The next incarnation of the "Chinese Internet" was the "multimedia backbone." Unlike CIC, this
network, often called the “169" network because customers merely dial these numbers to gain
access, is a major player in China’s on-line scene, largely by virtue of its progenitors, who again,
as we find frequently in the saga of China online, decided themselves that this was what the
Chinese people wanted (or needed?)
Chinese journalists writing about on-line services typically use hulian wangluo, or
"interconnected network" to refer to online activity in general, which can include the Internet or
other Chinese network such as 169. They also use shangwang or on-line, to refer to his
activity; it can mean any computer network. Often they will spell out Internet in English when
they are referring to the global network of networks, or use guoji hulian wangluo (international interconnected network) to refer to the Net, for which there is no real standard translation into Chinese.|
The 169 network provides Chinese customers with a cheap and safe alternative to full blown
Internet access, providing Chinese language content, local events, and e-mail services. The Data
Communications Bureau (DCB) of China Telecom builds and operates the 169 network, which
has links with ChinaNet (163).
The latest incarnation of a Chinese-like network of networks is the so-called C-Net, launched late
last year in Sichuan and reportedly nothing less than "an internetworking project of Chinese
people." According to press reports, C-Net is a brainchild, 8 years in the making, of an unknown
Sichuan company called Sichuan Zhongcheng Network Development Company, Ltd. Some 300
organizations and 54 localities have pledged to invest in the project. One article clearly stated
that one rationale for Cnet was the fact that the Internet was "wholly dominated (yitong tianxia)
by the US."
What in fact, is C-Net? Is it just another attempt to create an ersatz Internet with Chinese
characteristics? Do Chinese want their own Internet? Is it more secure than other networks in
China? Who will use it? Forced to use it? Is it in fact a necessary set of training wheels for the
Chinese people? Or will it turn out to be a dead end, abandoned for the same reason people don’t
return to many websites: lack of fresh content? All of these questions arise for the long-time (4
years can seem like a long time in China) observer of the country’s hulian wangluo development.

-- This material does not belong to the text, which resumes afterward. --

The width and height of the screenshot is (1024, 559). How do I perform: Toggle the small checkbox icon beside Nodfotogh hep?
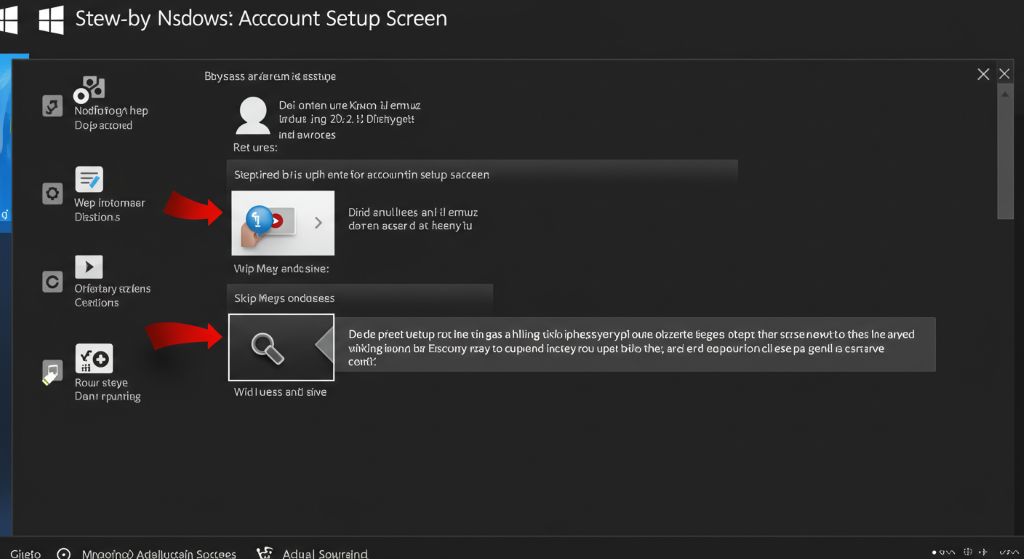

The implicit argument that runs through official rationales for all these "non-Internet"
interconnecting networks is that the Chinese people 1) do not have the language ability to make
use of the Internet, 2) would anyway prefer their own, (read "safe") local information rather than
have to wade through all the potentially “dangerous” information on the Internet, and 3) would be
more willing to pay less and not have to register with the PSB. Several trends would appear to
run counter to these assumptions, 1) more and more Chinese language material is finding its way
onto the Internet, as are more and more language specific search engines. Being an
entrepreneurial people, Chinese have taken quickly to the business/communications potentialities
of the Internet. Of course, much of the material is from "dangerous" sources, such as Taiwan and
the Chinese dissident community, but a lot is also business-relevant information; 2) while it is true that many Chinese probably do not want to read the New York Times or Beijing Spring online,
they are increasingly better educated and interested in the outside world, about which they have
precious little information.
On the other hand, it may be that China, or at least some segment of potential online customers,
needs such "training wheels." Jumping full bore into the information free-for-all that is the
Internet requires some sophisticated filtering by the user, and Western users, accustomed to years
of such filtering, are clearly better equipped than Chinese growing up in a world of information
monopoly. Chinese have a legitimate concern about the potential damage to cultural values of
introducing pornography and other unwanted dark corners of the Internet. In addition, recent
upsurges of hacking from inside and out (see Cracker War on China) naturally feed into a
tendency to wall off, control access.
China’s encounter with the Internet however, reminds historians of past Chinese attempts to have
"Western means," while maintaining a “Chinese essence.” Walling off Chinese to the Internet
may prove an effective short-term approach, but is ultimately not sustainable...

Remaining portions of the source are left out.